Raw records
·····
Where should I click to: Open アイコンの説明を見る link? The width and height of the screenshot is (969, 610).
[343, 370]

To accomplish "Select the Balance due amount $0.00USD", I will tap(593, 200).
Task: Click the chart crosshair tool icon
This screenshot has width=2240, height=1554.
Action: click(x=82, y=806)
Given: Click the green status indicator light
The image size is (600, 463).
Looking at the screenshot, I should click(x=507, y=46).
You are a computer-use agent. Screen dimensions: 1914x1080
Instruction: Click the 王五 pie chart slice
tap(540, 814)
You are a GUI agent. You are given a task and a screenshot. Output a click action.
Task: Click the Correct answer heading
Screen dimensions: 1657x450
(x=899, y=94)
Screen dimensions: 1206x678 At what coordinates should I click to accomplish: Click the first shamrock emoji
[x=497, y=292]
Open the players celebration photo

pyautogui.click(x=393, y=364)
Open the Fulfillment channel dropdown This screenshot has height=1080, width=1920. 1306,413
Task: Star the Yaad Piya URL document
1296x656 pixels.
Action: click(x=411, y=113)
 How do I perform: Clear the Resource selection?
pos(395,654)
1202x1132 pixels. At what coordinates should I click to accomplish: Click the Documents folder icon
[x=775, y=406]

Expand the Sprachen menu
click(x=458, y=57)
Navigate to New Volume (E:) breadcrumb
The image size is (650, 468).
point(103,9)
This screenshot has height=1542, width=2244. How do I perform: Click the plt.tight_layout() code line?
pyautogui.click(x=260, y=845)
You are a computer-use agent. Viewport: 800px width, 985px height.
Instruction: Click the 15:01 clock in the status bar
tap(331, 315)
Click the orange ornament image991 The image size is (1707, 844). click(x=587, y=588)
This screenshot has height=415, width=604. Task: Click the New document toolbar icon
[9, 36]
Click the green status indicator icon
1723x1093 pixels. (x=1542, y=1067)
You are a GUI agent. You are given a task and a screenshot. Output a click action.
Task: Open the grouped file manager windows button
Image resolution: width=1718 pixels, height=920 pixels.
·····
Problem to work on
Can you reproduce the stretch of the listing from the line containing "will tap(593, 200)." through the line containing "point(103,9)", swapping "Expand" for "Collapse" and leaving everything else unchanged?

Response to this task
To accomplish "Select the Balance due amount $0.00USD", I will tap(593, 200).
Task: Click the chart crosshair tool icon
This screenshot has width=2240, height=1554.
Action: click(x=82, y=806)
Given: Click the green status indicator light
The image size is (600, 463).
Looking at the screenshot, I should click(x=507, y=46).
You are a computer-use agent. Screen dimensions: 1914x1080
Instruction: Click the 王五 pie chart slice
tap(540, 814)
You are a GUI agent. You are given a task and a screenshot. Output a click action.
Task: Click the Correct answer heading
Screen dimensions: 1657x450
(x=899, y=94)
Screen dimensions: 1206x678 At what coordinates should I click to accomplish: Click the first shamrock emoji
[x=497, y=292]
Open the players celebration photo

pyautogui.click(x=393, y=364)
Open the Fulfillment channel dropdown This screenshot has height=1080, width=1920. 1306,413
Task: Star the Yaad Piya URL document
1296x656 pixels.
Action: click(x=411, y=113)
 How do I perform: Clear the Resource selection?
pos(395,654)
1202x1132 pixels. At what coordinates should I click to accomplish: Click the Documents folder icon
[x=775, y=406]

Collapse the Sprachen menu
click(x=458, y=57)
Navigate to New Volume (E:) breadcrumb
The image size is (650, 468).
point(103,9)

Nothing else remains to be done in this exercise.